Então não se espante se vir uma fila no meio do nada quando visitar a Polónia. Provavelmente não há-de haver nada de jeito na origem mas isso só se sabe depois de subirmos todos os degraus da labiríntica hierarquia que o komitet entretanto elaborou.
6 comentários:
Ri-me a bom rir com o segundo parágrafo!
E quando no Natal fazem fila para as carpas e quase andam à porrada? lol
Ha tambem de referir que eles sao muito experientes em passar a frente do pessoal nas filas.

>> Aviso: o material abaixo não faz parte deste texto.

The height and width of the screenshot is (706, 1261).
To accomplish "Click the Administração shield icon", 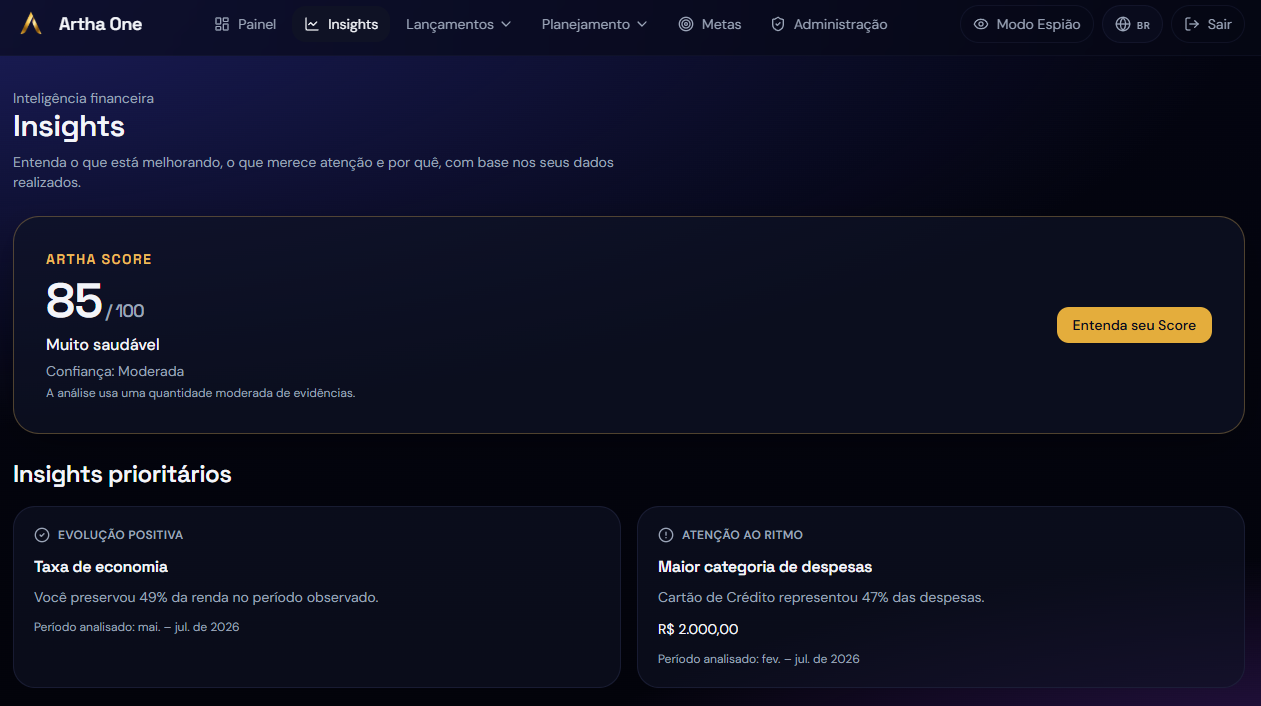I will click(778, 24).
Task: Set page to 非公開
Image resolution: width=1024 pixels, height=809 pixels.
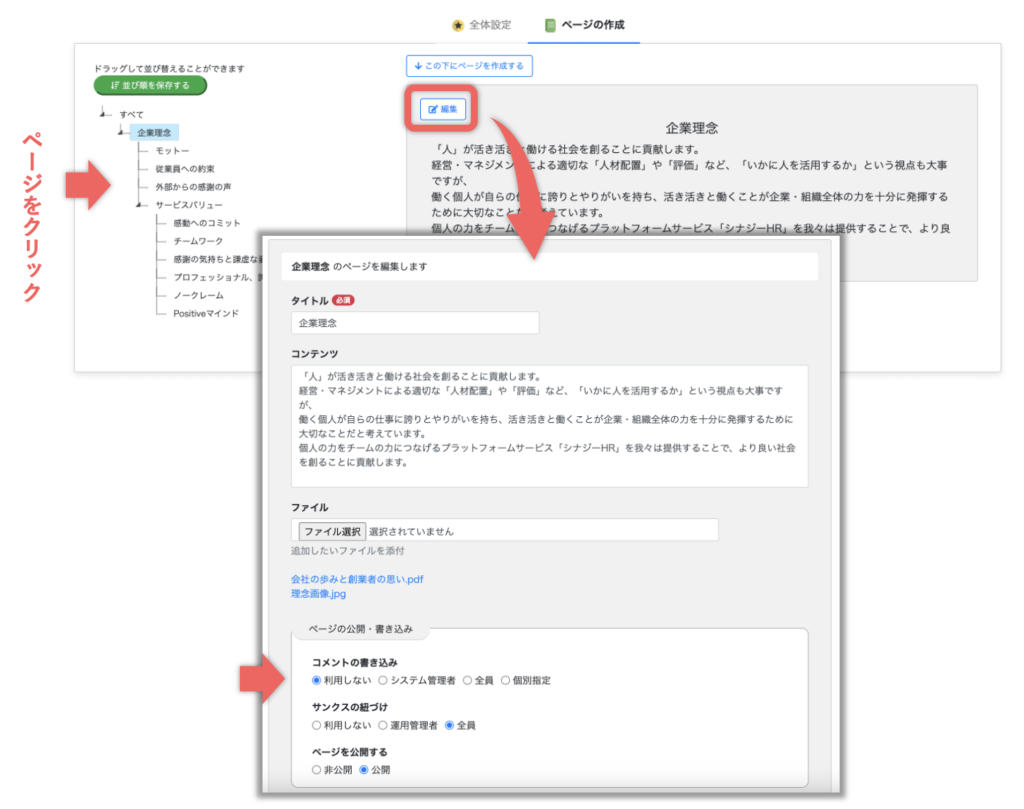Action: (x=317, y=770)
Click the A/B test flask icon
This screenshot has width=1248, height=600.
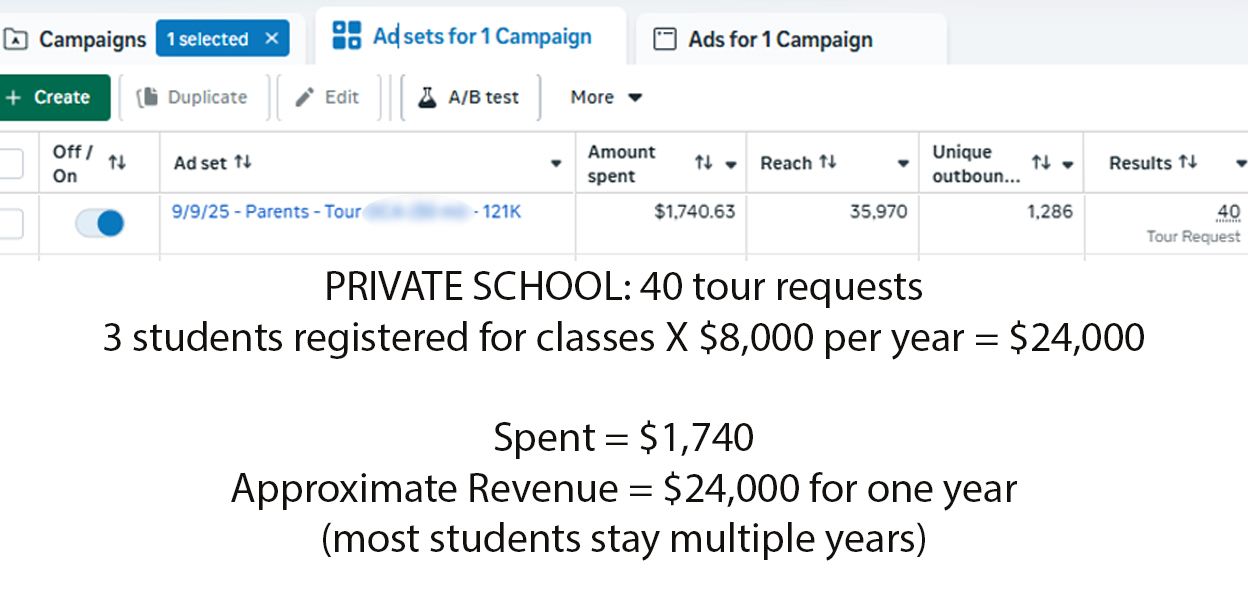(427, 97)
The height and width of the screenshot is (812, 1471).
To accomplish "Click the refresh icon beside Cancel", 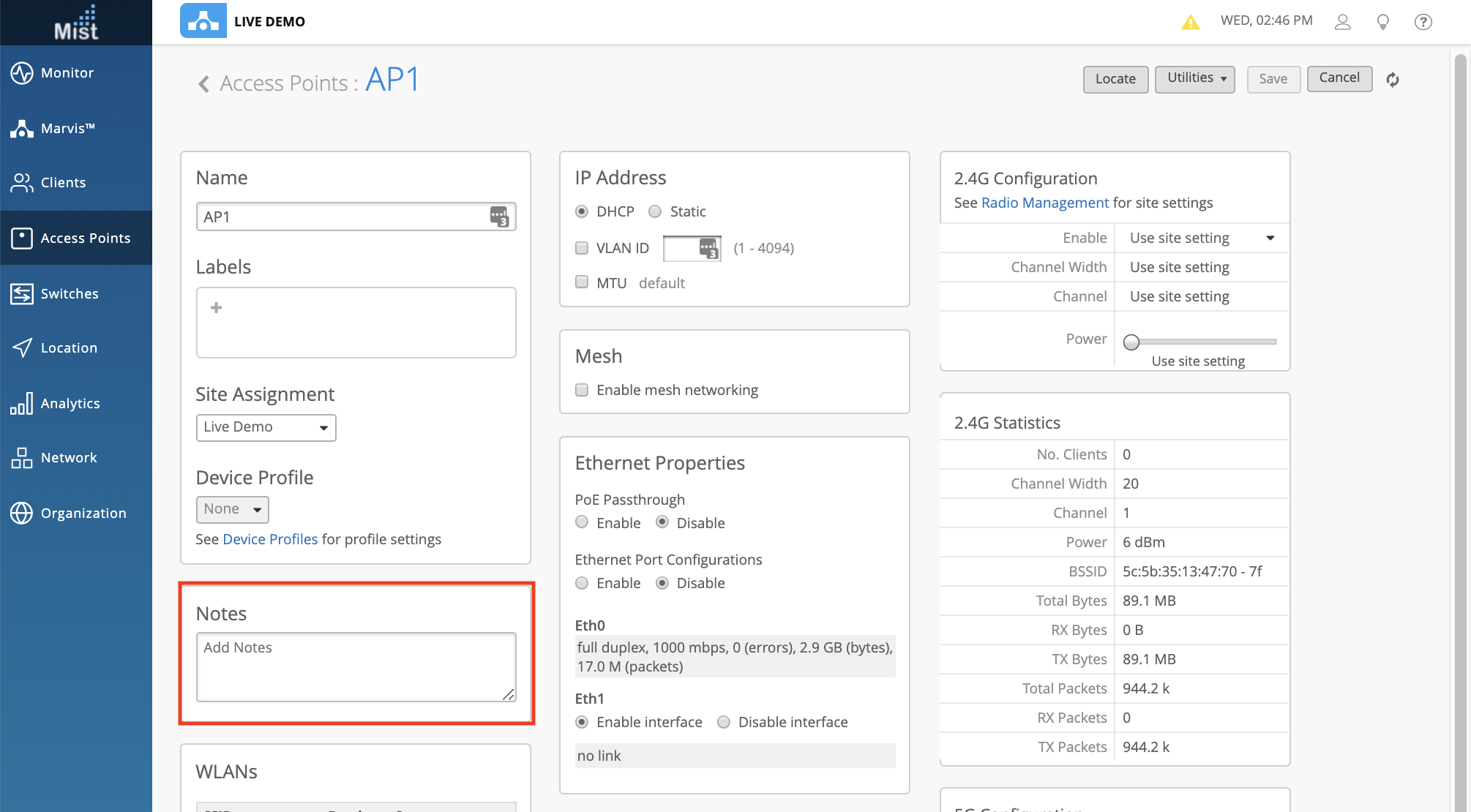I will pos(1392,80).
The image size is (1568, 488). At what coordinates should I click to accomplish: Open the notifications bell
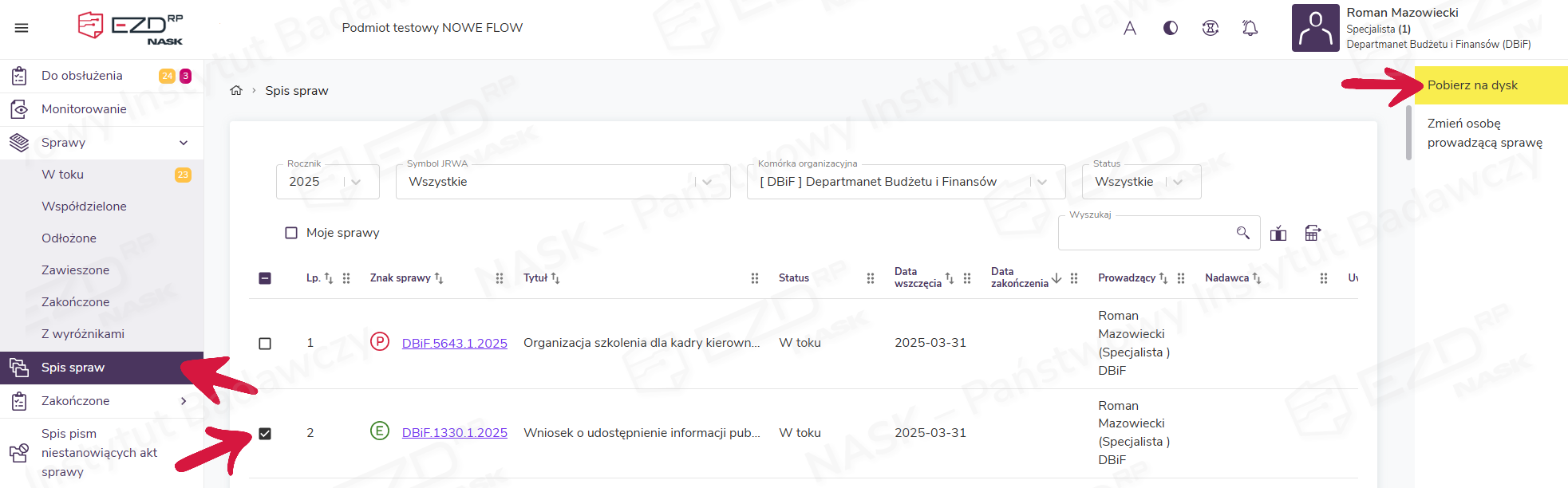coord(1250,29)
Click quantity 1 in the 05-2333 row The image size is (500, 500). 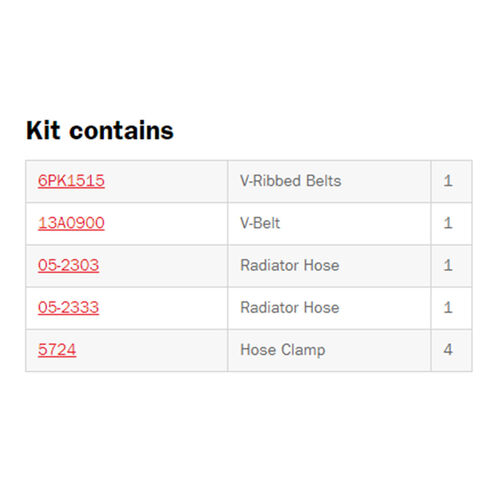click(x=448, y=308)
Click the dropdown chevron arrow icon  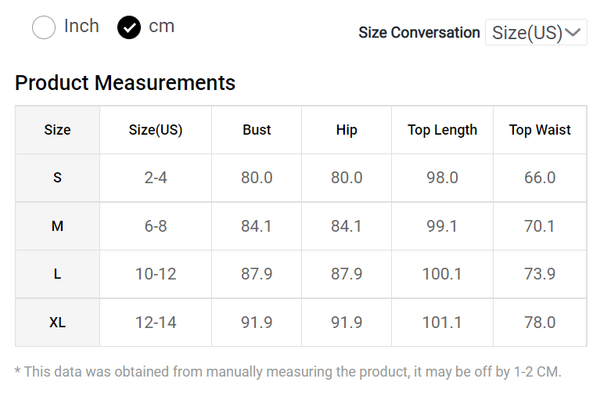click(573, 33)
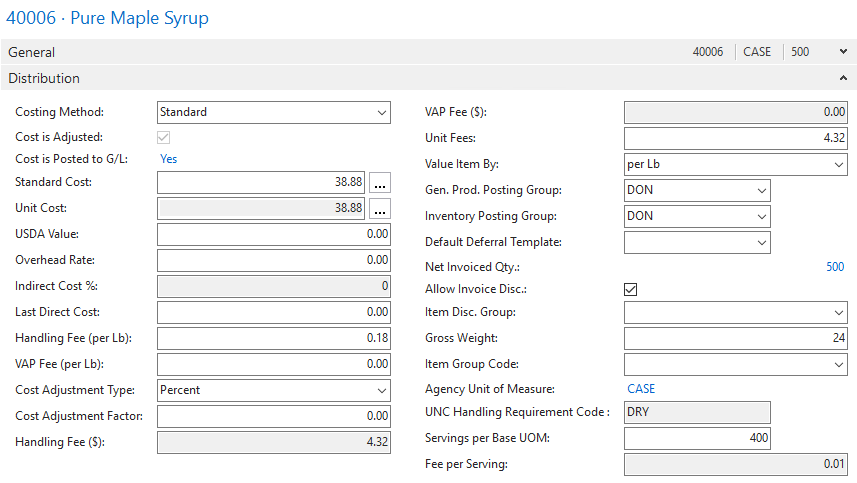Click the Cost is Posted Yes link
This screenshot has width=857, height=483.
pyautogui.click(x=169, y=159)
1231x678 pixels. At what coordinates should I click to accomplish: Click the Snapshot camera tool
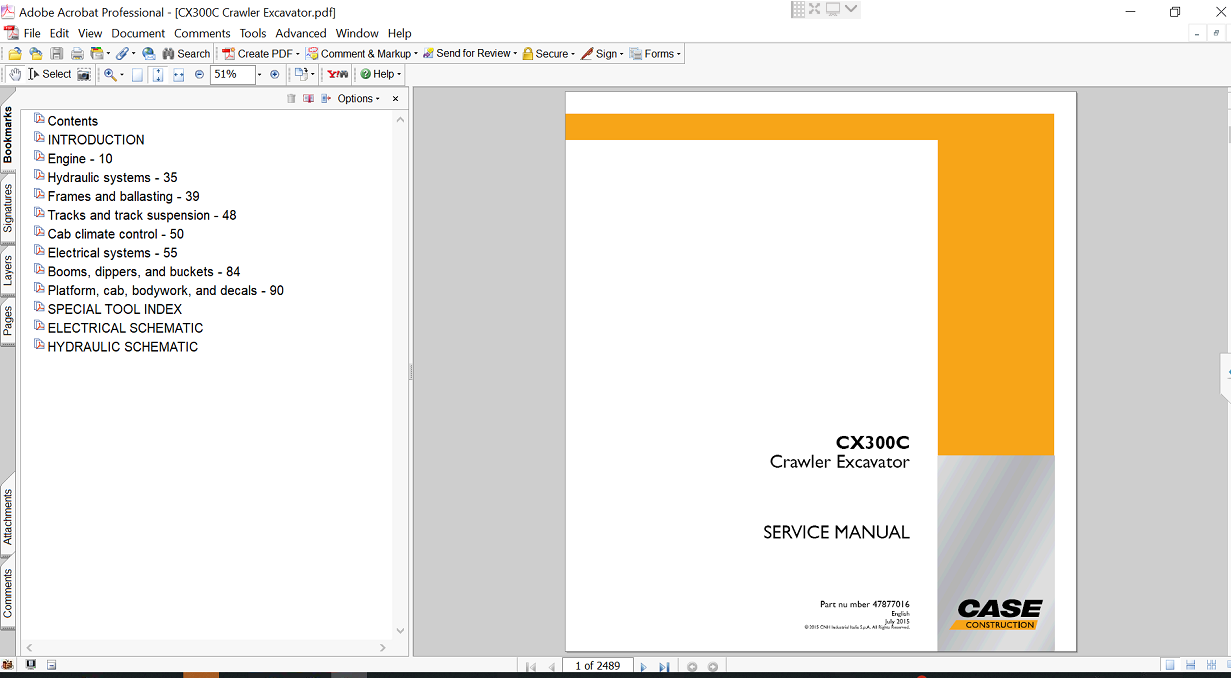[84, 74]
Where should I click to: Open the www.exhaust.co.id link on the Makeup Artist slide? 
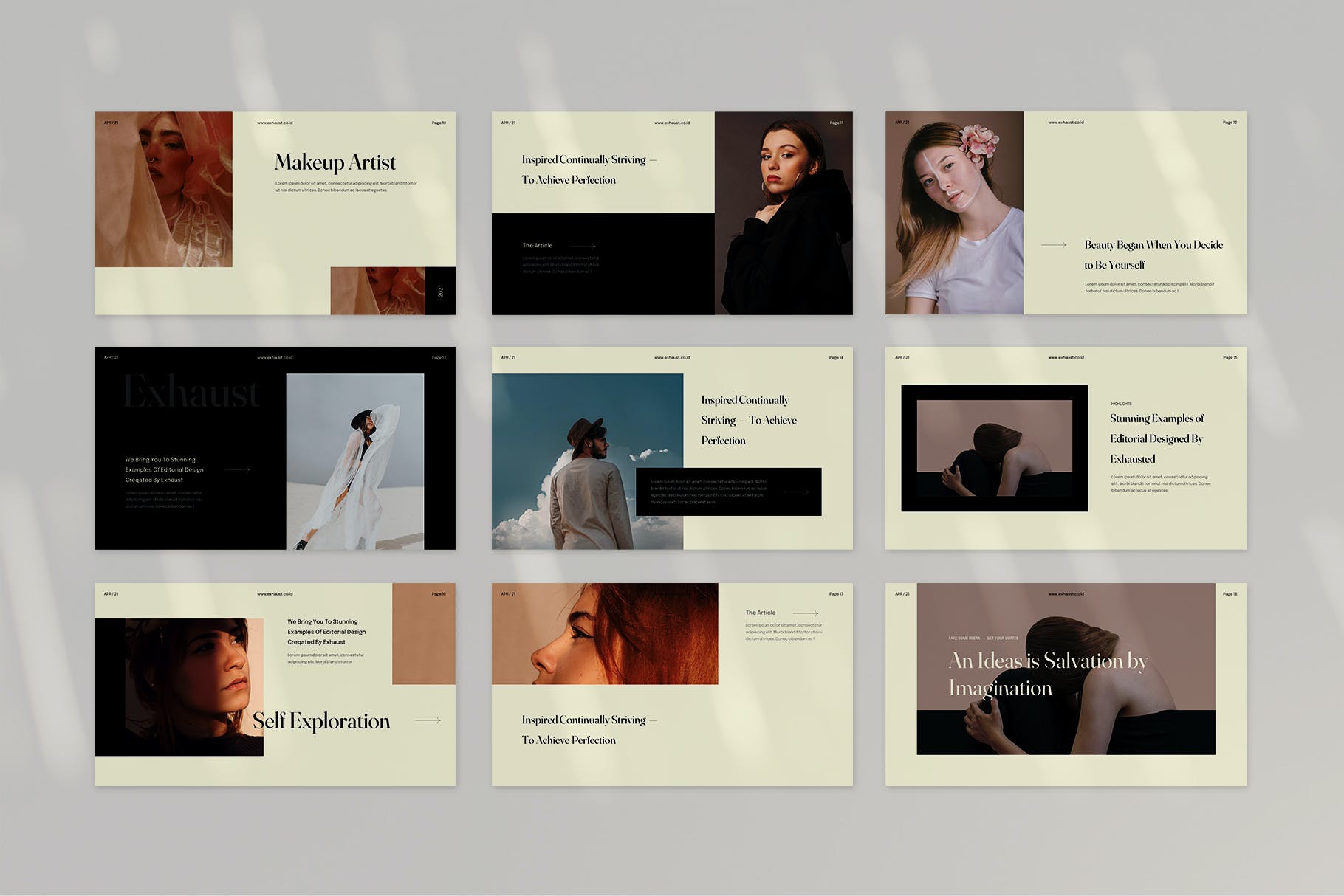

Eu vi a minha frente a fazerem isso a outros... e obviamente passaram-me a frente assim do nada. So me apateceu fazer uma cena como na primeira parte do post
Opá..Lendo isso até me sinto mal..Até parece um pais cheio de absurdo.. ( e é loool).. mas vcs nem conseguem imaginar, o que era ficar horas e horas na porra da fila para conseguir comprar seja o que for.. Só quem passou por isso, é que sabe dar valor as coisinhas mesmo pequenas, insignificantes hoje em dia.Eu nasci em 1976, cresci numa época muito difícil no meu pais.. e acreditem, ou não.. a ver estas fotos das filas, só causa um forte arrepio..tá?? e não me admiro nada a ler que os polacos gostam de passar em frente nas filas.. :D.. Volta para o ano 1980 www.zero.. e.. desenrasca-te sem fazer isso, loool.. Alguns reflexos ficam para sempre, meus meninos... Será o instinto de sobrevivência???:D
E outra.. loool.Com esse tratamento VIP na infância, ganhou-se uma paciência dum anjo.. loool.. Eu nem me importo de ficar cinco horas de seguida à espera para ser atendida por a minha médica de família em Portugal :P:P..Agora tentem lá fazer isso com um português loool..tá-se rapazes, né??
aga,
não somos melhores nem piores, somos diferentes e é esse o cariz deste blogue: as diferenças entre uns (nós) e outros (vocês) q:)
E por isso que adoro a ler o teu blogue :). Sigo a tua viagem desde que abalaste :P.. Acho, que és único da malta toda, que está na Terra do Nunca ( a Polónia ), que com a sua escrita não ofende, pelo contrário, faz rir e divertir com as suas experiências num pais tão diferente do teu..Estás de parabéns rapaz :)).. Continua assim!!